Lesson #6: - Happiness doesn’t come from getting something we don’t have, but rather from recognizing and appreciating what we do have.

But short term happiness from regular life doesn’t last. The hobo has just realised the new digs are a longer walk from his favourite soup kitchen, and you managed to find the peanut M&M’s in amongst the regular ones the next day, so the balance of the Universe has been restored.

Hedonic adaptation is the observed tendency of humans to quickly return to a relatively stable level (baseline) of happiness despite positive or negative events or life changes. Life events like getting married, graduating from college, or being promoted affect our happiness levels, but their effects diminish over time. The process of hedonic adaptation is often conceptualized as a treadmill, since one must continually work to maintain a certain level of happiness. If they stop making those peanut M&M’s, you will get over it eventually. Naturally happy people need less effort to stay happy, hence the treadmill concept. In contrast, happiness from internal sources tends to last – Those achievements you made at work, that contentment you feel from a job well done, is internal happiness that boosts your long term baseline.

Happiness, possessions and money

You might already be able to see the connection here to money from the treadmill concept, and there is a big disclaimer here that this following advice doesn’t apply to you if you are living from paycheck to paycheck. You fucked something up, and you need to fix that. Pay attention in finance week. For the rest of you, remember money is literally given to us for our time. So beyond basic provisioning (seriously, sort that shit out), working harder and longer to have more money is a gamble on the value of your time now, versus the value of your future time; you are selling your time now to your company on the basis that those stacks of cash will make you happier in the future. If you knew you had one year of life left, you wouldn’t really try hard for that promotion would you.

So ease up on the consumerism, it doesn’t make you happier long term - You have a nice car, you don’t you really need a nicer one. One year after you buy that nice new car with the heated seats, they are going to release the same model with new LED headlights and a panoramic motherfucking moon roof. Do you really think excitement for the moon roof (excitement level 10!) is going to last? Of course not, you will forget it is there in 6 months, and you will be back where you are now. So, don’t underestimate the importance of how you ‘spend’ your time and money now versus later. Time is money, money is time.

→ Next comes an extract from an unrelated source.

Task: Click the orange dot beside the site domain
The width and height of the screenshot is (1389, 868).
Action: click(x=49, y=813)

Lesson #7: - It is not the man who has too little, but the man who craves more, that is poor. –Seneca

The impact of others on your happiness

One of the challenges we face is that our happiness is easily influenced by the outside world, specifically, other people. So many of us erode our own happiness by Giving Too Many Fucks, or maybe you’re looking to collect on all your covert contracts. In either case, you’re projecting what you think should happen onto others and setting yourself up for disappointment when they don’t do it. You’re butthurt disappointment reads as unattractiveness by the way, and its all making you unhappy. You can't control others, Period. Stop trying to.

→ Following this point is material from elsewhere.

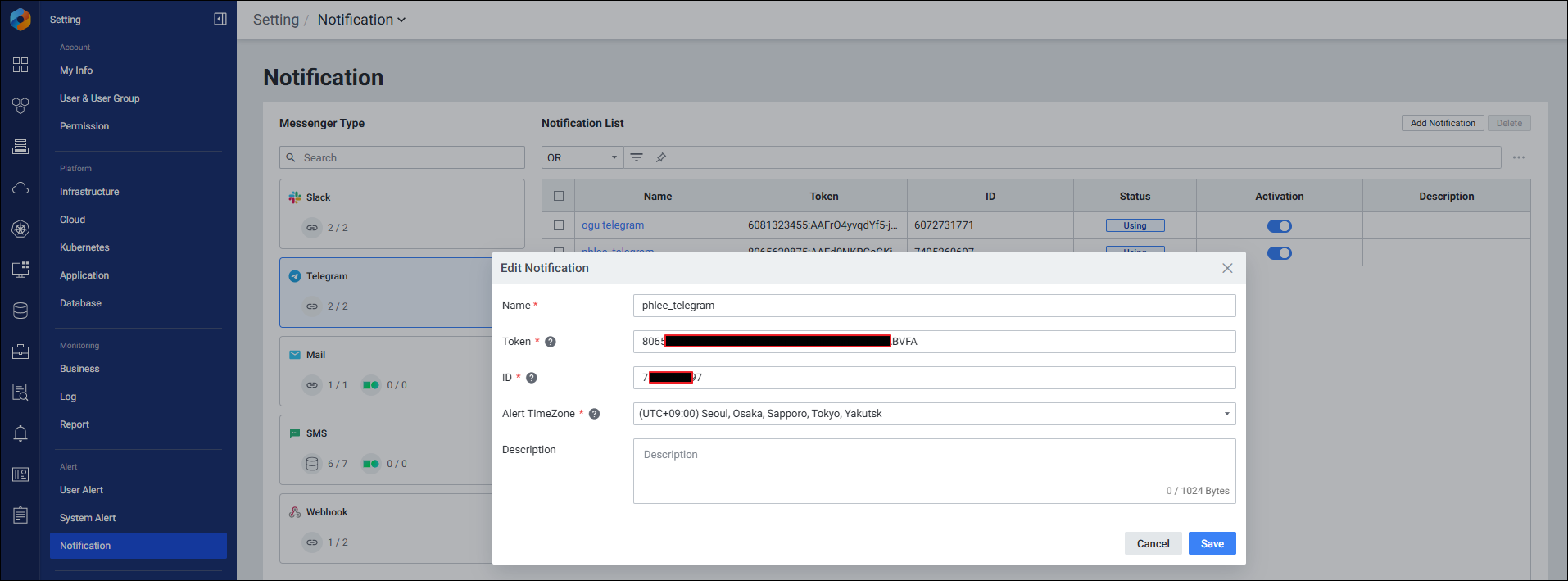The image size is (1568, 581).
Task: Click the pin icon beside the filter
Action: coord(660,157)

DNGAF, OI and the stay plan / go plan mindset, are all designed to insulate you from your weak position of unattractiveness. But keep in mind, if you completely detach emotionally, you will limit your potential happiness by losing friends and or family. You will get a reputation, and that can be hard to shake. And don’t discount the value of increasing other people’s happiness; generosity and helping others is a well-documented source of happiness.

DNGAF is like lifting, more is better, but there is a point where if you overcook it, you are going to fuck it up completely. It is of course different for a very attractive man, girls will do what you want anyway, so you won’t need OI or DNGAF to insulate yourself from when they don’t do what you want them to do (cause that never happens). And as happiness is attractive, that makes a neat little feedback circle don’t you think?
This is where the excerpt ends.